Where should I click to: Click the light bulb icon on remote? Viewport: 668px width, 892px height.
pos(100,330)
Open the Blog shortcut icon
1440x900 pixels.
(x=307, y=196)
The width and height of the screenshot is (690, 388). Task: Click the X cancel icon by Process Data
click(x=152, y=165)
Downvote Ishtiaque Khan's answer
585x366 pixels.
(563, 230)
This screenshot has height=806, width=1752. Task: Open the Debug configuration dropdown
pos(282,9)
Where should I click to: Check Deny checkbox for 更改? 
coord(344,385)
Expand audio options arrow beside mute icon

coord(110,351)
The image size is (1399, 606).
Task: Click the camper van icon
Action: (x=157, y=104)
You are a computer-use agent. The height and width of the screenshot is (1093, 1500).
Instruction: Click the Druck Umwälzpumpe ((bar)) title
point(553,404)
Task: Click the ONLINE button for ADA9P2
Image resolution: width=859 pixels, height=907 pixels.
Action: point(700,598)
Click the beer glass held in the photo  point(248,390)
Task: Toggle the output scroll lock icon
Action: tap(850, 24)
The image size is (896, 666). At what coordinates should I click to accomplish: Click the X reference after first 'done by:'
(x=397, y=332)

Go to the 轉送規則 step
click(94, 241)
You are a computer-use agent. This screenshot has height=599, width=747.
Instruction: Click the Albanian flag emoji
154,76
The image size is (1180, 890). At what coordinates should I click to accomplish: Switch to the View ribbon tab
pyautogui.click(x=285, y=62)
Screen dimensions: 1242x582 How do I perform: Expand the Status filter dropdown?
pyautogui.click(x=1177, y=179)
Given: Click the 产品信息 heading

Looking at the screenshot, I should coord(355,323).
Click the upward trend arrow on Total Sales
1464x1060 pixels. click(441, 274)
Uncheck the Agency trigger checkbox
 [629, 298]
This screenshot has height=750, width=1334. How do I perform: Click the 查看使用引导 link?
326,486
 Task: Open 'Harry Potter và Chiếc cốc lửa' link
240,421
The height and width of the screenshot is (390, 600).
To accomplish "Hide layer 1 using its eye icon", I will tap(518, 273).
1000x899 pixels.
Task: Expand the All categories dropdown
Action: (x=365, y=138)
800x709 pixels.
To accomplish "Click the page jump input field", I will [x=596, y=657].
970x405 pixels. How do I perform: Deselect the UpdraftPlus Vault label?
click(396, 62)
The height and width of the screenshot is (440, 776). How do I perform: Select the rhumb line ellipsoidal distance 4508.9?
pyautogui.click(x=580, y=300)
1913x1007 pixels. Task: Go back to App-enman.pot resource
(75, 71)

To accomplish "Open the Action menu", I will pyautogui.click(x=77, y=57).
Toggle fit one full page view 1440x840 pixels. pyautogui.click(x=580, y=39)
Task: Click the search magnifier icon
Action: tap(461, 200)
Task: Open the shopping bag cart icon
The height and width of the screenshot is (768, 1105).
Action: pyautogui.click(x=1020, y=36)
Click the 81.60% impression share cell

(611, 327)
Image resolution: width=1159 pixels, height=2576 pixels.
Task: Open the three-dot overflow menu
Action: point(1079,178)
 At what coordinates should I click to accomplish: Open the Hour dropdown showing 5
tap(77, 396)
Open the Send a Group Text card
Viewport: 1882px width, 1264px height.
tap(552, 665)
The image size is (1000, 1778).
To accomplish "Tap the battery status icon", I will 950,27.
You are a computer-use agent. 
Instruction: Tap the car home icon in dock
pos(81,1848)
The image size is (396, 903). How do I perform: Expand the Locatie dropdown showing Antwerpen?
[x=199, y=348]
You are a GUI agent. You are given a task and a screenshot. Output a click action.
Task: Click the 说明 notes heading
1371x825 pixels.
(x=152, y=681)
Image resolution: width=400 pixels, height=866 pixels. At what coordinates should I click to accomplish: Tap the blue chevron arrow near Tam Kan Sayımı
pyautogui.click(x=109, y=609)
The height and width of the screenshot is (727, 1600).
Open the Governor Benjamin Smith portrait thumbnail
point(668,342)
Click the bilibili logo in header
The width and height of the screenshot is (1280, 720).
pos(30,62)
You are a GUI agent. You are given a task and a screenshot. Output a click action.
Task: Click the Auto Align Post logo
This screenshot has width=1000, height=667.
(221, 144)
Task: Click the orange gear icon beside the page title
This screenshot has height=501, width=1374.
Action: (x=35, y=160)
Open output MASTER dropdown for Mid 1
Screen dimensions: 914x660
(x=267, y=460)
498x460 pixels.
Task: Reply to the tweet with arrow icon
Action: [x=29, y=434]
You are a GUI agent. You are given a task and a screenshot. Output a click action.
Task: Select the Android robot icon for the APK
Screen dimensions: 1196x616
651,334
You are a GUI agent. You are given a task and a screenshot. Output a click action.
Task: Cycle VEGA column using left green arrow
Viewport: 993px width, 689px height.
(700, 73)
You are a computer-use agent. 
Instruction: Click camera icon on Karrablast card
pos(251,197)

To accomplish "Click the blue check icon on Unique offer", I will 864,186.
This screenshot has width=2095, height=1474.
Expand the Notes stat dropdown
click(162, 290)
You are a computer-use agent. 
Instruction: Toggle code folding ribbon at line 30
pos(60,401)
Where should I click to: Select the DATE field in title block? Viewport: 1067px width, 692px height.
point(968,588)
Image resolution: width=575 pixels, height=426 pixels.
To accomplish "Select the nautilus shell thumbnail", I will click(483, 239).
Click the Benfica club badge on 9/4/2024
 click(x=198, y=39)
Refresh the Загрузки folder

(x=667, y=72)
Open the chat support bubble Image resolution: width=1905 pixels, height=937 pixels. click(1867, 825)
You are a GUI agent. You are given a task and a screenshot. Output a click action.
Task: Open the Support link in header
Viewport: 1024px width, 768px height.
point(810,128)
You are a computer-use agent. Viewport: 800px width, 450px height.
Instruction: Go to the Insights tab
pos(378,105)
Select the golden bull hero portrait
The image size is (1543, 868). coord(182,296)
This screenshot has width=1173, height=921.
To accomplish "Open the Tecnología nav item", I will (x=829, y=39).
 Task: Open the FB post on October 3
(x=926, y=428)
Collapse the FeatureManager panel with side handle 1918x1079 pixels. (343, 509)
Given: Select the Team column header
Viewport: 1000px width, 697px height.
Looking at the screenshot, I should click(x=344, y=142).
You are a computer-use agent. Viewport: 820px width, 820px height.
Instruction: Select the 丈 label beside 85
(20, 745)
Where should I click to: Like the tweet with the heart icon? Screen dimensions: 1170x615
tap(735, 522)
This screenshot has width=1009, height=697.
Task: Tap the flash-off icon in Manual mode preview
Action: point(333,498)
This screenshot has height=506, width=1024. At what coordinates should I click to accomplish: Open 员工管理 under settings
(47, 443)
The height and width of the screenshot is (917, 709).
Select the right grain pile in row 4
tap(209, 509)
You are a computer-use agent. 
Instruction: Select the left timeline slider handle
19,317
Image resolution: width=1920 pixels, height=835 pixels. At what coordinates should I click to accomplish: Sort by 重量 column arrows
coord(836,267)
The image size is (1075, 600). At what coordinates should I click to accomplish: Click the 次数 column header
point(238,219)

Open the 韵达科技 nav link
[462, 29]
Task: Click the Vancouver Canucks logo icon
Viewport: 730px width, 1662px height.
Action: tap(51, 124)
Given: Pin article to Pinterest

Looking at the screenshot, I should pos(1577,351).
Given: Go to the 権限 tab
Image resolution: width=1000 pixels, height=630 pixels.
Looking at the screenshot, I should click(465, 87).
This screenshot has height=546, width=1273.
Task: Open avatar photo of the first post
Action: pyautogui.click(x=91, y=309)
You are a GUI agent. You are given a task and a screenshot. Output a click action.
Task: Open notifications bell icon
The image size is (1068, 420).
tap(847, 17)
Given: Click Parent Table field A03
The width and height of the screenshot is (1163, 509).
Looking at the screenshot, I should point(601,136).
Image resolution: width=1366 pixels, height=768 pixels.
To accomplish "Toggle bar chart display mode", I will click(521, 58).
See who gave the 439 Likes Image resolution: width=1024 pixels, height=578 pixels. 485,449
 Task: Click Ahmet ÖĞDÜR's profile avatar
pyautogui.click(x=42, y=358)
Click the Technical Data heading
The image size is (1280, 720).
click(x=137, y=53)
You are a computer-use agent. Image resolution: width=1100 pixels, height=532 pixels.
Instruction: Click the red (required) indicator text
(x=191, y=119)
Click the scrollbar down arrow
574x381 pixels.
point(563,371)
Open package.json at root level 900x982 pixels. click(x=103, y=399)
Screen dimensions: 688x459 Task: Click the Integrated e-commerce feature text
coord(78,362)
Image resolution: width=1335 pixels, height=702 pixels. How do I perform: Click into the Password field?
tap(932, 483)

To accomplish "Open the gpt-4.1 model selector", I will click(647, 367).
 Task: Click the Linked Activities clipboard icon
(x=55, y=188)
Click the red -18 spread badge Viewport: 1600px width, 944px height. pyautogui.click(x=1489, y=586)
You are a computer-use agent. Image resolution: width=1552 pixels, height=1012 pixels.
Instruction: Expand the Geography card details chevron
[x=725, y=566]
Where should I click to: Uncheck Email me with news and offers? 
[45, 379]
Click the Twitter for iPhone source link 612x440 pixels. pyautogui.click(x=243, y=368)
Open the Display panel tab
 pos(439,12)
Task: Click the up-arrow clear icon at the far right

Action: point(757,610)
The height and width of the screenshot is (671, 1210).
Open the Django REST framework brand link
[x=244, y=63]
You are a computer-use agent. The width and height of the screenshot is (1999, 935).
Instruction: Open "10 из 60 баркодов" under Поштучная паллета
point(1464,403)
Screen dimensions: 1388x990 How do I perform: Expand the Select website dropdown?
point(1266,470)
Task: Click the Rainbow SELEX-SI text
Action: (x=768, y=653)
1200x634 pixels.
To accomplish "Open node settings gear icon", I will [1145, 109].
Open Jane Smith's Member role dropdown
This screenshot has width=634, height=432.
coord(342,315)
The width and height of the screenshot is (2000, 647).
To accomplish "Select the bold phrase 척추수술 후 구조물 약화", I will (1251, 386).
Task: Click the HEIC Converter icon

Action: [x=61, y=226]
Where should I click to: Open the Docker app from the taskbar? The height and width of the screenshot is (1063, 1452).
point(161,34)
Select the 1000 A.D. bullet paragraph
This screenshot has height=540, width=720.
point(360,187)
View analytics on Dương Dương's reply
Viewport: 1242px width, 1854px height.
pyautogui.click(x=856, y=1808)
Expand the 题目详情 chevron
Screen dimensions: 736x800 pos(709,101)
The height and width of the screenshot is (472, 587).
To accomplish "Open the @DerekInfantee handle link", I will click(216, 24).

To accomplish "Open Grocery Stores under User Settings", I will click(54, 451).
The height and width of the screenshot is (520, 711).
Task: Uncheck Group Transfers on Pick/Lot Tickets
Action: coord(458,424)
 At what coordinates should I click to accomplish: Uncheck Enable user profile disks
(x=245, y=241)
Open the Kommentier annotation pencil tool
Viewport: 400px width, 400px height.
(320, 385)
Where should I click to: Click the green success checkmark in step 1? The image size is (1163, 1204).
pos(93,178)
▬▬▬▬▬▬▬▬▬▬
Problem to solve
Where the string "logo" occurs in a line of the listing, copy the line.

Answer below
Click the bilibili logo in header
Task: Click the Auto Align Post logo
Task: Click the Vancouver Canucks logo icon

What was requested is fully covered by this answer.